When vmbuilder fails it leaks 2 loop devices. One I can use umount -l and then losetup -d to remove but the other is unremovable.
When I inspect the loop devices I get the output
/dev/loop0: [0900]:278134825 (/tmp/tmpjdqO5Q)
Where /tmp/tmpjdqO5Q is the image file created by vmbuilder.
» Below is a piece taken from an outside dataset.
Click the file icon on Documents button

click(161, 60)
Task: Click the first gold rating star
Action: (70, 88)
When I inspect it with fuser -mu I get the output
dev/loop0: 1(root) 9784c(root) 9785c(root) 9786c(root) 9787c(root) 9788c(root) 9789c(root) 9798(root) 9799(root) 9801(daemon) 9802(root) 9803(root) 9805(root) 9811(root) 9837(root) 9838(root) 9841(root) 9857(trevor) 10682(oneadmin) 10683(oneadmin) 10702(oneadmin) 10725(oneadmin) 10735(oneadmin) 10749(oneadmin) 11220(root) 26638(root) 26643(root) 26659(trevor) 27272(root) 27273(root)
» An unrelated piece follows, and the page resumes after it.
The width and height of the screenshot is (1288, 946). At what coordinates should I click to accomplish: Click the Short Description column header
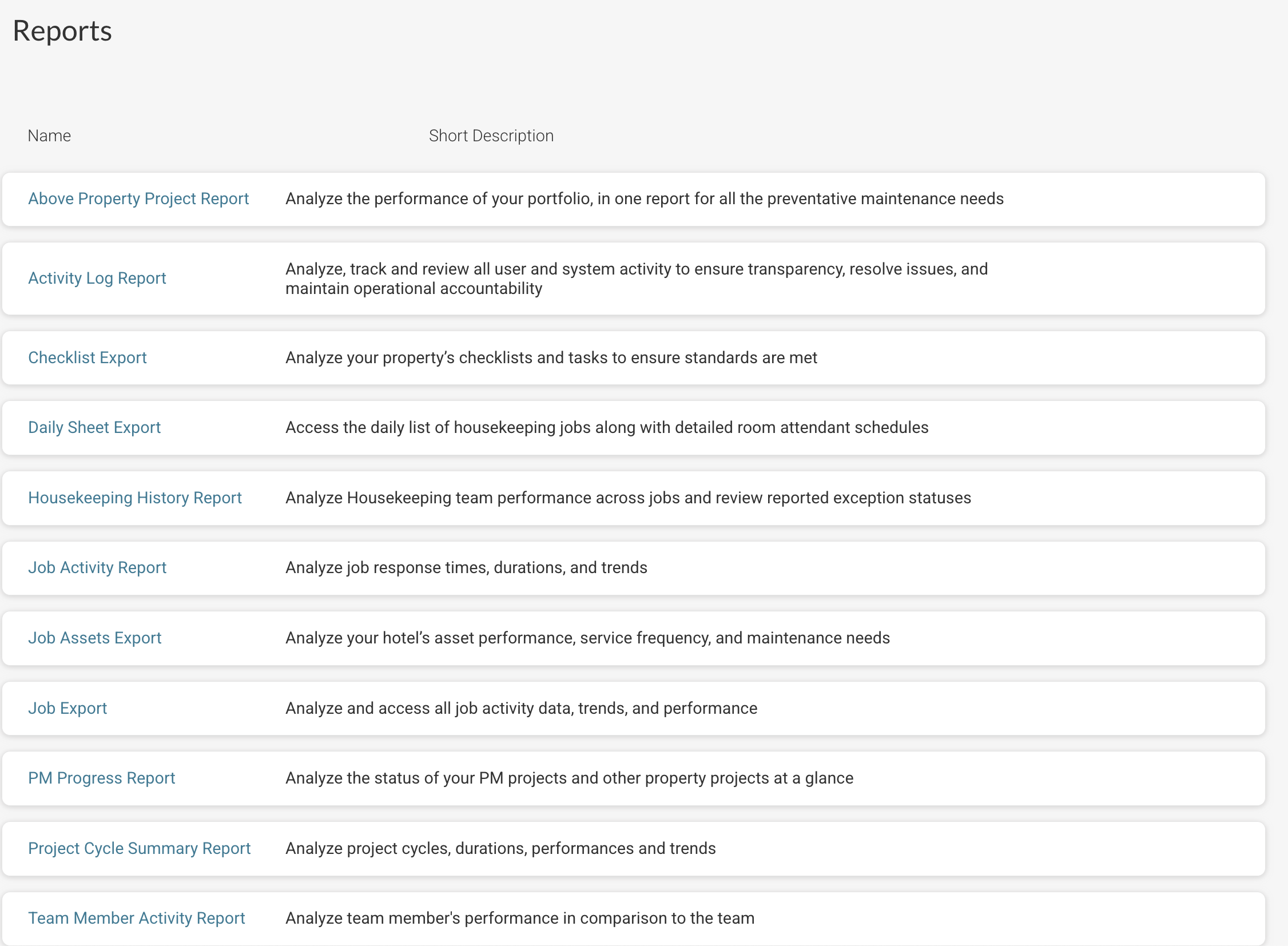point(491,136)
And looking at some of these processes (ps -e | grep 97) gives
9784 tty1 00:00:00 getty
9785 tty4 00:00:00 getty
9786 tty5 00:00:00 getty
9787 tty3 00:00:00 getty
9788 tty6 00:00:00 getty
9789 tty2 00:00:00 getty
9798 ? 00:00:00 cron
9799 ? 00:00:00 sshd
9801 ? 00:00:00 atd
9802 ? 00:00:00 upstart-udev-br
9803 ? 00:00:00 udevd
9805 ? 00:00:00 upstart-socket-
9811 ? 00:00:00 libvirtd
9837 ? 00:00:00 udevd
9838 ? 00:00:00 udevd
9840 ? 00:00:00 kworker/u:0
9841 ? 00:00:00 sshd
9857 ? 00:00:00 sshd
9858 pts/0 00:00:00 zsh
Is the parenthetical output of losetup a red herring (/tmp/tmpjdqO5Q)? Am I safe to delete the file /tmp/tmpjdqO5Q and not touch the loop device?